Today I don't feel like eating Carine's omelettes. I can't fathom why a rather pretty young woman is selling omelettes and doughnuts all day instead of seeking a brighter future. She wants to know why I'm not having anything and I want to know why she isn't in school. “Because of hard times, she explains, this year Mom decided to send my sister who is in 12th grade and my younger brother and sister … to school. Next year, if Mom can afford it, my brother and I will go.”

And if Mom can't afford school next year? Well, the brother will go and Carine will wait again. She'll then be 23, the age to be graduating college, but instead she'll attend 8th grade.

Carine's mom explains to blogger Tony Katombe that her employer, a Congolese airline, hasn't paid her in several months. She likens her solution to delestage a term used to describe the government's rationing of electricity by delivering it to different neighborhoods every night. Apparently, Congolese families going through tough times practice delestage when it comes to food rationing as well: boys eat on even days while girls eat on uneven days.

Buying In Yet Stuck Between Two Worlds

Le Pangolin reflects (FR) on Ferdinand Oyono's novel Le Negre et la Medaille [The Man and the Medallion] about an African who donates land to colonial authorities, is rewarded with a medallion and then looses touch with reality:

[Kocumbo] no longer has “his feet on the ground”… [H]e's lost touch with reality.
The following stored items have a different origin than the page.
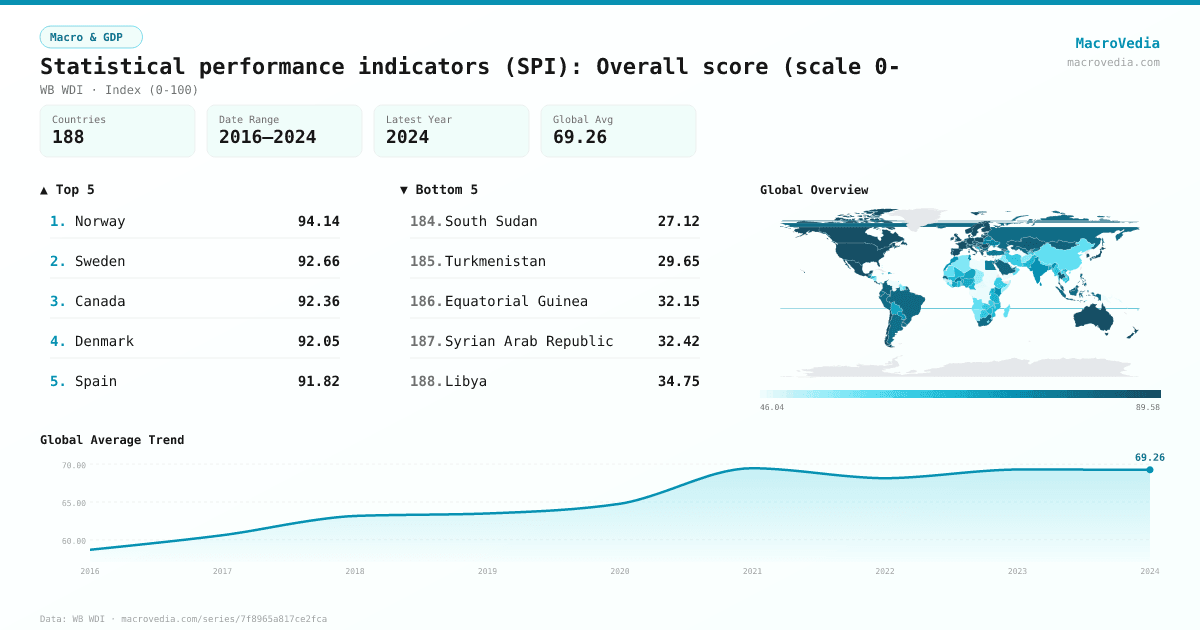Click the MacroVedia logo
Screen dimensions: 1200x630
[1117, 42]
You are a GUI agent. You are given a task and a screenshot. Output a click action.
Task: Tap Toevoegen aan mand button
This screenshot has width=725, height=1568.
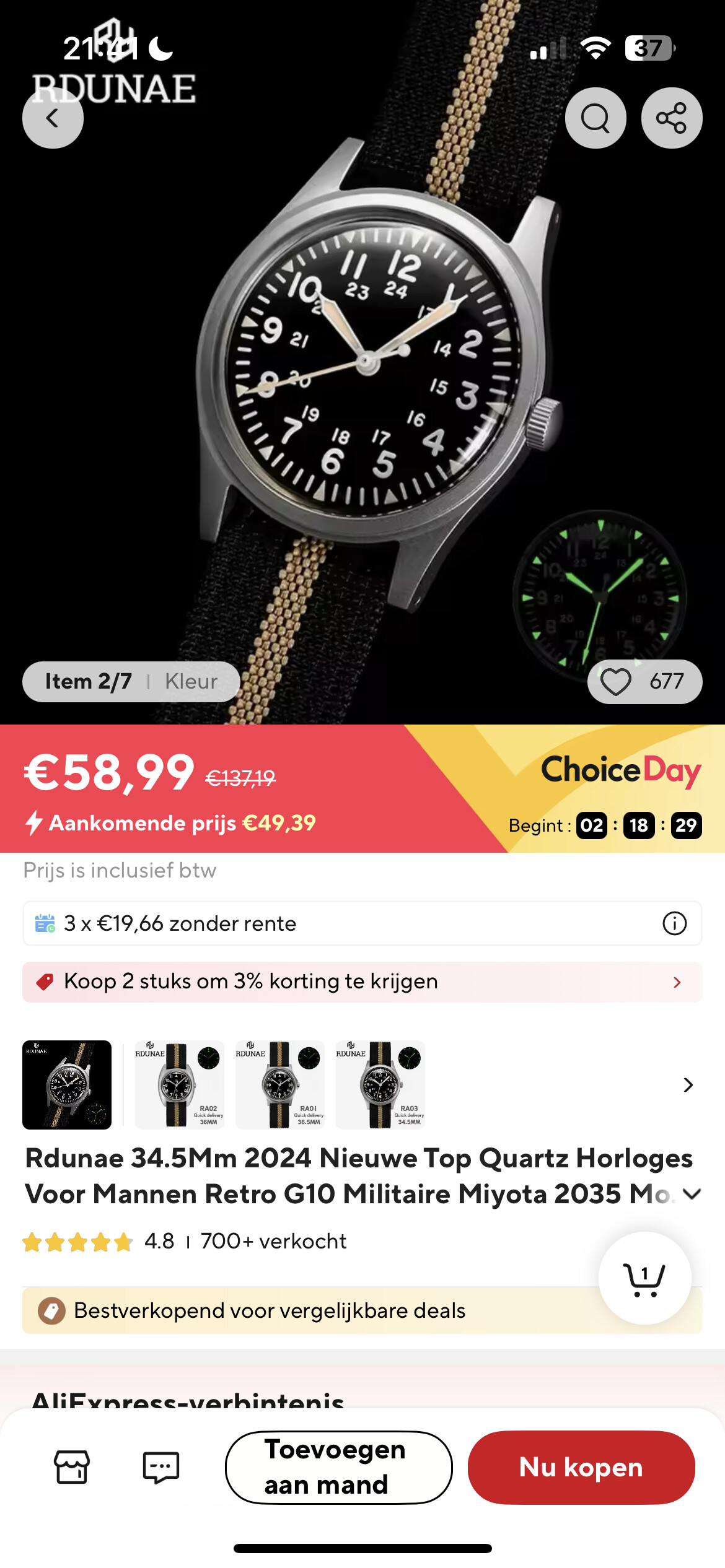click(339, 1467)
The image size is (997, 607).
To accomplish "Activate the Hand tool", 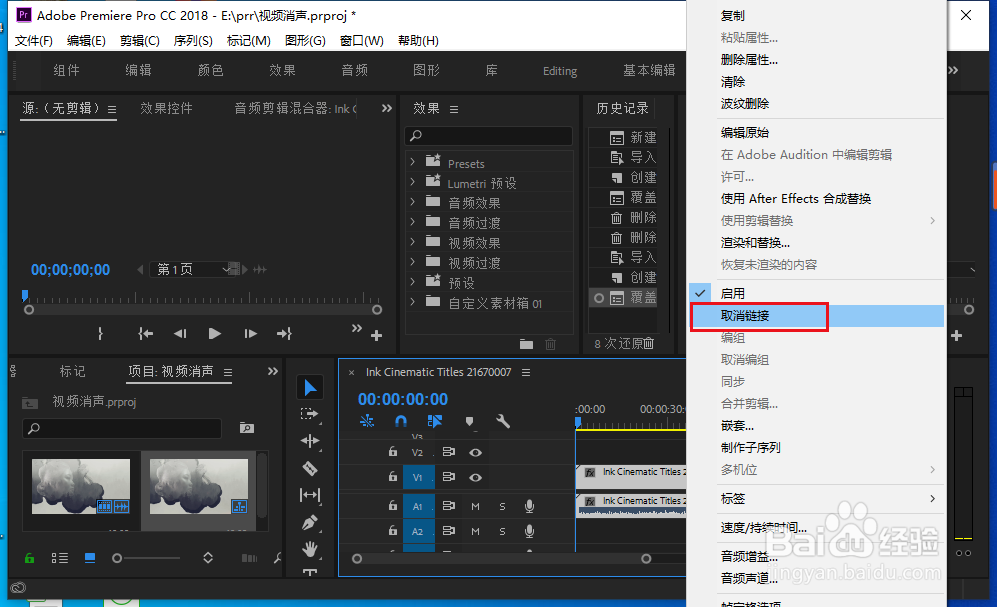I will [x=309, y=548].
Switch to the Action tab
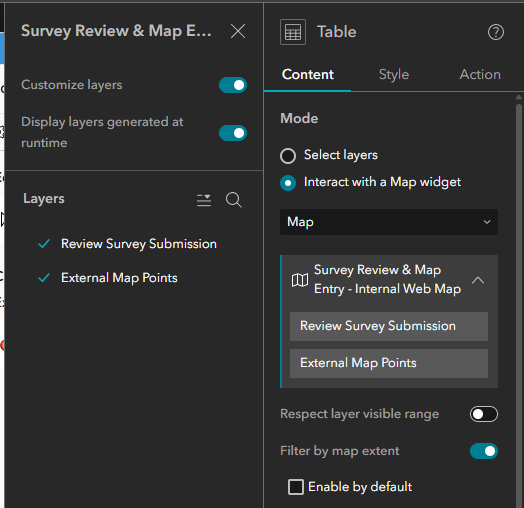This screenshot has height=508, width=524. 480,75
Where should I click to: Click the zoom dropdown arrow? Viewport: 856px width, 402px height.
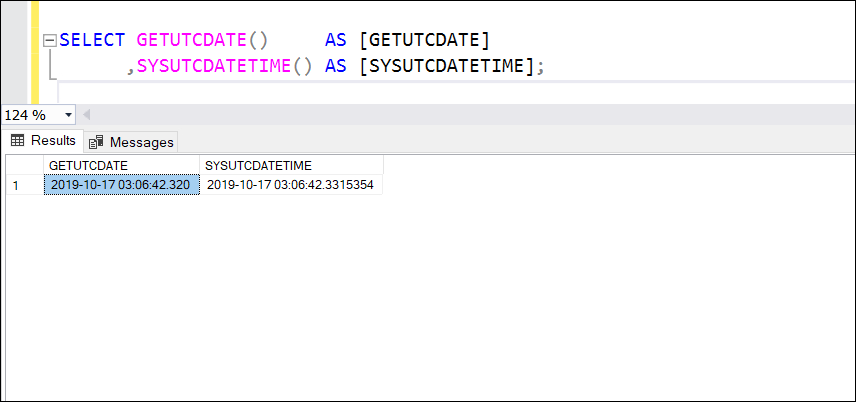tap(68, 115)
He's lost control of his being and of his body by giving up the gravity that attached him to the earth. Gravity is necessary to his equilibrium because the soil he distances himself from is the native land, that of his ancestors.
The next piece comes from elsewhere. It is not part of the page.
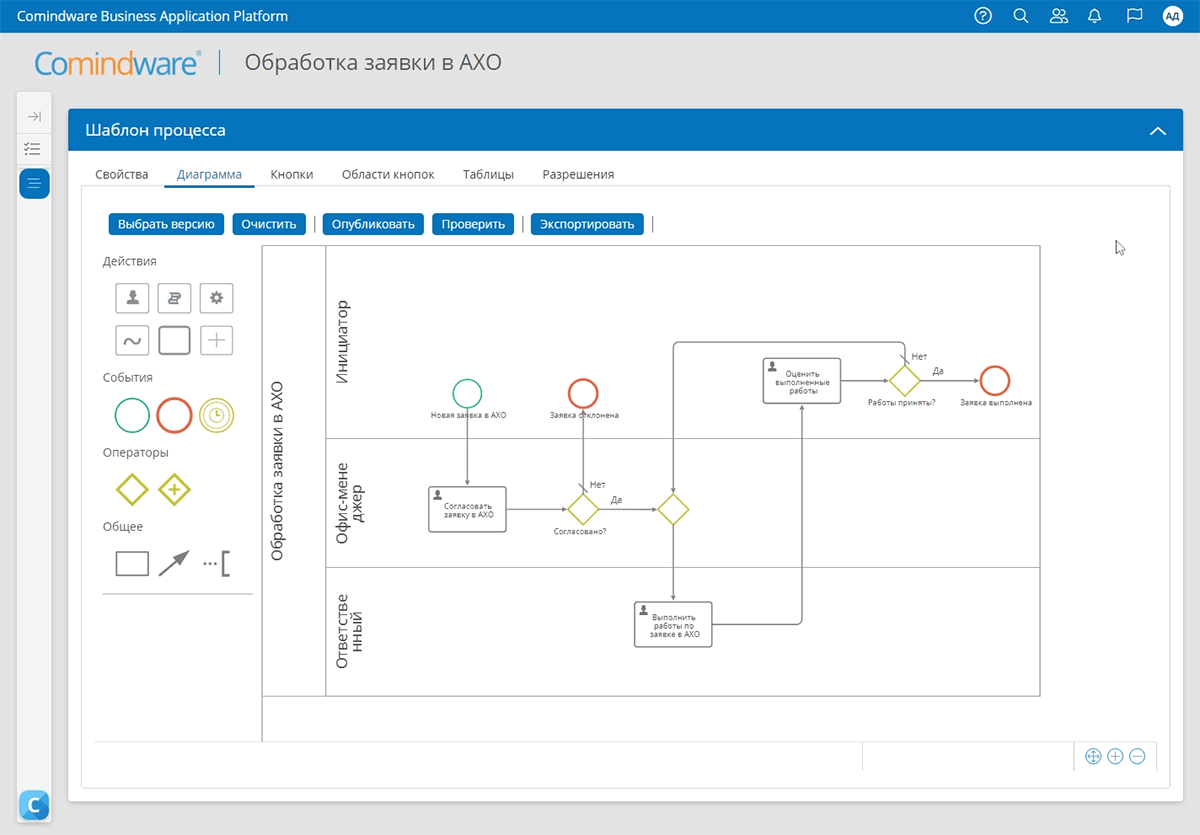Select the Согласовать заявку в АХО task
This screenshot has width=1200, height=835.
click(x=467, y=510)

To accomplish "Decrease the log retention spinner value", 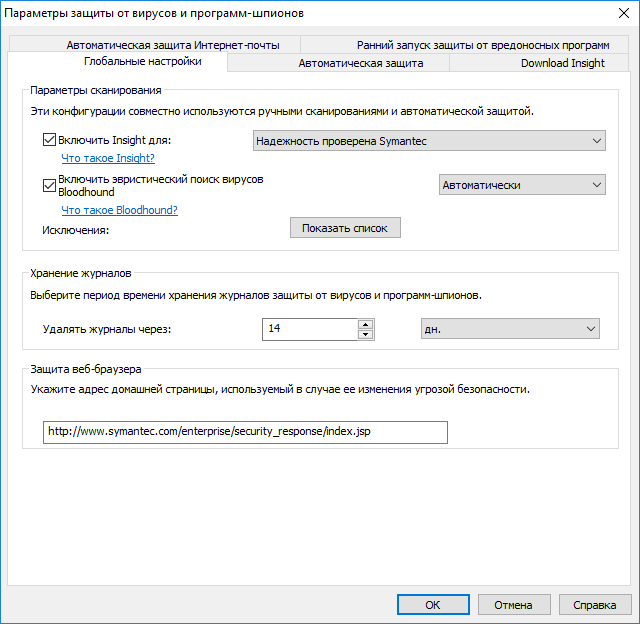I will pos(365,334).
He is deprived of his traditional garb, but modern attire doesn't suit him any better. He is cut from his world but his new world doesn't fully embrace him either. Ill-adjusted and ill-adapted, Kocumbo floats between … two incompatible worlds: the traditional and the modern. His disease and his despair come principally from these two forces pulling him in antithetical directions.

Selling out, that “Centrafrican Syndrome”

Le Pangolin also explores (FR) the issues in Professor Abel Goumba's Le Role des Elites Africaines (ou le Mal Centrafricain) [The Role of African Elites (or the Centrafrican Syndrome)], a text he dedicates and recommends to Ivoirians, Gabonians, and Congolese-Zairians:

A look at the itinerary of young cadres’ government careers from entry-level to the presidency sheds light on the origin and cause of the “Centrafrican Syndrome”. The young cadre proudly brings his local or foreign diploma to government recruiters hoping it will serve as a key that opens doors … Motivated by ambition, he slowly abandons his own ideology that he adopted and fine-tuned at university and still harbors in his entry-level government job and instead takes on the ideology and practices of the ruling party.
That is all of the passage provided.